Required task →
Convert every line of the records below into a JSON list of strings, one string per line, and leave out the blank lines.
● ● ● ● ● ● ●
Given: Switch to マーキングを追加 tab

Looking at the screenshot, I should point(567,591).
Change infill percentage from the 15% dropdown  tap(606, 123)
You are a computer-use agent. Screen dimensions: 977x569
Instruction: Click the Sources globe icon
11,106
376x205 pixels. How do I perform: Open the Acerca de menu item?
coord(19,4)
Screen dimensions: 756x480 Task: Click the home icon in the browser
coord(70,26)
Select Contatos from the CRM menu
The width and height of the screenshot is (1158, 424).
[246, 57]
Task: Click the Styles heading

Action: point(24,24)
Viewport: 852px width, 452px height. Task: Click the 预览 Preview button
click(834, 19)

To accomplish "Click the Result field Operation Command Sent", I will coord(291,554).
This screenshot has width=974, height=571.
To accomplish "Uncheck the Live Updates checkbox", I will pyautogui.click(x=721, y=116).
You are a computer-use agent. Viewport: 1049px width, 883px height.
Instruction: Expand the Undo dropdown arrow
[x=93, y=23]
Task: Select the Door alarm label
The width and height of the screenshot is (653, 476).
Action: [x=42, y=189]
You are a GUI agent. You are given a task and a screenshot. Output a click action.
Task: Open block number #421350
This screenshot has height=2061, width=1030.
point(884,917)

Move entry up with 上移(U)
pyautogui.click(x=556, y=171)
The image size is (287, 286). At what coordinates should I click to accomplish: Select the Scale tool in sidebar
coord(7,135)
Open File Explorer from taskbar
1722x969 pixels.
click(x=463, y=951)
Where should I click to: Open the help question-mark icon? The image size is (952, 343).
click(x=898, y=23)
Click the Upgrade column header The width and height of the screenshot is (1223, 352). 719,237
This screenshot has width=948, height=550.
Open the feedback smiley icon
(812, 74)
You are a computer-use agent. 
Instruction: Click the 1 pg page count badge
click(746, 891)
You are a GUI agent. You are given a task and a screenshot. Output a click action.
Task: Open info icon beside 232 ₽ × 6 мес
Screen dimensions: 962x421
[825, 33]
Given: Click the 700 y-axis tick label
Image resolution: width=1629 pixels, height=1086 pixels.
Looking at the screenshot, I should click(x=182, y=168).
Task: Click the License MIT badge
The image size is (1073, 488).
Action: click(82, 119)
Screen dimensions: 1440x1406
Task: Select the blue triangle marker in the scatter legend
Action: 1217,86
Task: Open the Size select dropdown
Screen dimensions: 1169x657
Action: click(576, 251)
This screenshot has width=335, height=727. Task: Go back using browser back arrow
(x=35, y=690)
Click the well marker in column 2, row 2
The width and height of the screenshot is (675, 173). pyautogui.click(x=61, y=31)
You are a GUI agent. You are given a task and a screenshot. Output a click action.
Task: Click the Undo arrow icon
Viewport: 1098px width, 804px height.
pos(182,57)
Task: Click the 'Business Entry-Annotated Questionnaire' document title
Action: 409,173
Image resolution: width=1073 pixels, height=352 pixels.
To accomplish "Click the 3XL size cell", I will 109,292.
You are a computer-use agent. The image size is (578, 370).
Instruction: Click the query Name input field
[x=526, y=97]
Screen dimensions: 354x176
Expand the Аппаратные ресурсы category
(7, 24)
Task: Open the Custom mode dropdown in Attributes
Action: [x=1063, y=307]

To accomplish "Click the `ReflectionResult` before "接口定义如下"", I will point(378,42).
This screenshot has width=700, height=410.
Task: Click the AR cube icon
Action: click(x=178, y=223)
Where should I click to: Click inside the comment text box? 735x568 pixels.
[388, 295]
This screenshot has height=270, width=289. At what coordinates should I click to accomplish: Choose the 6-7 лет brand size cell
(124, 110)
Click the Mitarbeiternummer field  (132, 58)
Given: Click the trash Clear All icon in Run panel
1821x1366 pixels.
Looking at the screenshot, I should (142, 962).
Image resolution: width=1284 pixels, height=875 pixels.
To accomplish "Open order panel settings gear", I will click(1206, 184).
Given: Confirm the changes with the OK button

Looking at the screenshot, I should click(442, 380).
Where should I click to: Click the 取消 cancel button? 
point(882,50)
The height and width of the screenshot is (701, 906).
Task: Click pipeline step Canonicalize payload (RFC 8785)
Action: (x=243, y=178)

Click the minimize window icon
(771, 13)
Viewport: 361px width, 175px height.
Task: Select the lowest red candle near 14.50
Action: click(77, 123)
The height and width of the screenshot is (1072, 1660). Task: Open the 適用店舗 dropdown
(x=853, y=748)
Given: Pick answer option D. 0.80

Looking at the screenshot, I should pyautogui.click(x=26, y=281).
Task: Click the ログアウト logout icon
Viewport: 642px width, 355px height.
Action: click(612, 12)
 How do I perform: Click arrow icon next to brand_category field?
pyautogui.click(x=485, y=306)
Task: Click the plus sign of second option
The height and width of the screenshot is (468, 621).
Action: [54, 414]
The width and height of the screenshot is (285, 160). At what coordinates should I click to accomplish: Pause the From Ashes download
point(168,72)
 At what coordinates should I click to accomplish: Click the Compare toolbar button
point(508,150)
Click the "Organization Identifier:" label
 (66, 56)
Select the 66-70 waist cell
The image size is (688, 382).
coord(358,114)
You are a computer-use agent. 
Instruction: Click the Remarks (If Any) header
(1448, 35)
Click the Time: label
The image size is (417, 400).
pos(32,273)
● ● ● ● ● ● ●
Complete answer →
[
  "Given: Switch to マーキングを追加 tab",
  "Looking at the screenshot, I should point(567,591).",
  "Change infill percentage from the 15% dropdown  tap(606, 123)",
  "You are a computer-use agent. Screen dimensions: 977x569",
  "Instruction: Click the Sources globe icon",
  "11,106",
  "376x205 pixels. How do I perform: Open the Acerca de menu item?",
  "coord(19,4)",
  "Screen dimensions: 756x480 Task: Click the home icon in the browser",
  "coord(70,26)",
  "Select Contatos from the CRM menu",
  "The width and height of the screenshot is (1158, 424).",
  "[246, 57]",
  "Task: Click the Styles heading",
  "Action: point(24,24)",
  "Viewport: 852px width, 452px height. Task: Click the 预览 Preview button",
  "click(834, 19)",
  "To accomplish \"Click the Result field Operation Command Sent\", I will coord(291,554).",
  "This screenshot has width=974, height=571.",
  "To accomplish \"Uncheck the Live Updates checkbox\", I will pyautogui.click(x=721, y=116).",
  "You are a computer-use agent. Viewport: 1049px width, 883px height.",
  "Instruction: Expand the Undo dropdown arrow",
  "[x=93, y=23]",
  "Task: Select the Door alarm label",
  "The width and height of the screenshot is (653, 476).",
  "Action: [x=42, y=189]",
  "You are a GUI agent. You are given a task and a screenshot. Output a click action.",
  "Task: Open block number #421350",
  "This screenshot has height=2061, width=1030.",
  "point(884,917)",
  "Move entry up with 上移(U)",
  "pyautogui.click(x=556, y=171)",
  "The image size is (287, 286). At what coordinates should I click to accomplish: Select the Scale tool in sidebar",
  "coord(7,135)",
  "Open File Explorer from taskbar",
  "1722x969 pixels.",
  "click(x=463, y=951)",
  "Where should I click to: Open the help question-mark icon? The image size is (952, 343).",
  "click(x=898, y=23)",
  "Click the Upgrade column header The width and height of the screenshot is (1223, 352). 719,237",
  "This screenshot has width=948, height=550.",
  "Open the feedback smiley icon",
  "(812, 74)",
  "You are a computer-use agent. ",
  "Instruction: Click the 1 pg page count badge",
  "click(746, 891)",
  "You are a GUI agent. You are given a task and a screenshot. Output a click action.",
  "Task: Open info icon beside 232 ₽ × 6 мес",
  "Screen dimensions: 962x421",
  "[825, 33]",
  "Given: Click the 700 y-axis tick label",
  "Image resolution: width=1629 pixels, height=1086 pixels.",
  "Looking at the screenshot, I should click(x=182, y=168).",
  "Task: Click the License MIT badge",
  "The image size is (1073, 488).",
  "Action: click(82, 119)",
  "Screen dimensions: 1440x1406",
  "Task: Select the blue triangle marker in the scatter legend",
  "Action: 1217,86",
  "Task: Open the Size select dropdown",
  "Screen dimensions: 1169x657",
  "Action: click(576, 251)",
  "This screenshot has width=335, height=727. Task: Go back using browser back arrow",
  "(x=35, y=690)",
  "Click the well marker in column 2, row 2",
  "The width and height of the screenshot is (675, 173). pyautogui.click(x=61, y=31)",
  "You are a GUI agent. You are given a task and a screenshot. Output a click action.",
  "Task: Click the Undo arrow icon",
  "Viewport: 1098px width, 804px height.",
  "pos(182,57)",
  "Task: Click the 'Business Entry-Annotated Questionnaire' document title",
  "Action: 409,173",
  "Image resolution: width=1073 pixels, height=352 pixels.",
  "To accomplish \"Click the 3XL size cell\", I will 109,292.",
  "You are a computer-use agent. The image size is (578, 370).",
  "Instruction: Click the query Name input field",
  "[x=526, y=97]",
  "Screen dimensions: 354x176",
  "Expand the Аппаратные ресурсы category",
  "(7, 24)",
  "Task: Open the Custom mode dropdown in Attributes",
  "Action: [x=1063, y=307]",
  "To accomplish \"Click the `ReflectionResult` before \"接口定义如下\"\", I will point(378,42).",
  "This screenshot has width=700, height=410.",
  "Task: Click the AR cube icon",
  "Action: click(x=178, y=223)",
  "Where should I click to: Click inside the comment text box? 735x568 pixels.",
  "[388, 295]",
  "This screenshot has height=270, width=289. At what coordinates should I click to accomplish: Choose the 6-7 лет brand size cell",
  "(124, 110)",
  "Click the Mitarbeiternummer field  (132, 58)",
  "Given: Click the trash Clear All icon in Run panel",
  "1821x1366 pixels.",
  "Looking at the screenshot, I should (142, 962).",
  "Image resolution: width=1284 pixels, height=875 pixels.",
  "To accomplish \"Open order panel settings gear\", I will click(1206, 184).",
  "Given: Confirm the changes with the OK button",
  "Looking at the screenshot, I should click(442, 380).",
  "Where should I click to: Click the 取消 cancel button? ",
  "point(882,50)",
  "The height and width of the screenshot is (701, 906).",
  "Task: Click pipeline step Canonicalize payload (RFC 8785)",
  "Action: (x=243, y=178)",
  "Click the minimize window icon",
  "(771, 13)",
  "Viewport: 361px width, 175px height.",
  "Task: Select the lowest red candle near 14.50",
  "Action: click(77, 123)",
  "The height and width of the screenshot is (1072, 1660). Task: Open the 適用店舗 dropdown",
  "(x=853, y=748)",
  "Given: Pick answer option D. 0.80",
  "Looking at the screenshot, I should pyautogui.click(x=26, y=281).",
  "Task: Click the ログアウト logout icon",
  "Viewport: 642px width, 355px height.",
  "Action: click(612, 12)",
  " How do I perform: Click arrow icon next to brand_category field?",
  "pyautogui.click(x=485, y=306)",
  "Task: Click the plus sign of second option",
  "The height and width of the screenshot is (468, 621).",
  "Action: [54, 414]",
  "The width and height of the screenshot is (285, 160). At what coordinates should I click to accomplish: Pause the From Ashes download",
  "point(168,72)",
  " At what coordinates should I click to accomplish: Click the Compare toolbar button",
  "point(508,150)",
  "Click the \"Organization Identifier:\" label",
  " (66, 56)",
  "Select the 66-70 waist cell",
  "The image size is (688, 382).",
  "coord(358,114)",
  "You are a computer-use agent. ",
  "Instruction: Click the Remarks (If Any) header",
  "(1448, 35)",
  "Click the Time: label",
  "The image size is (417, 400).",
  "pos(32,273)"
]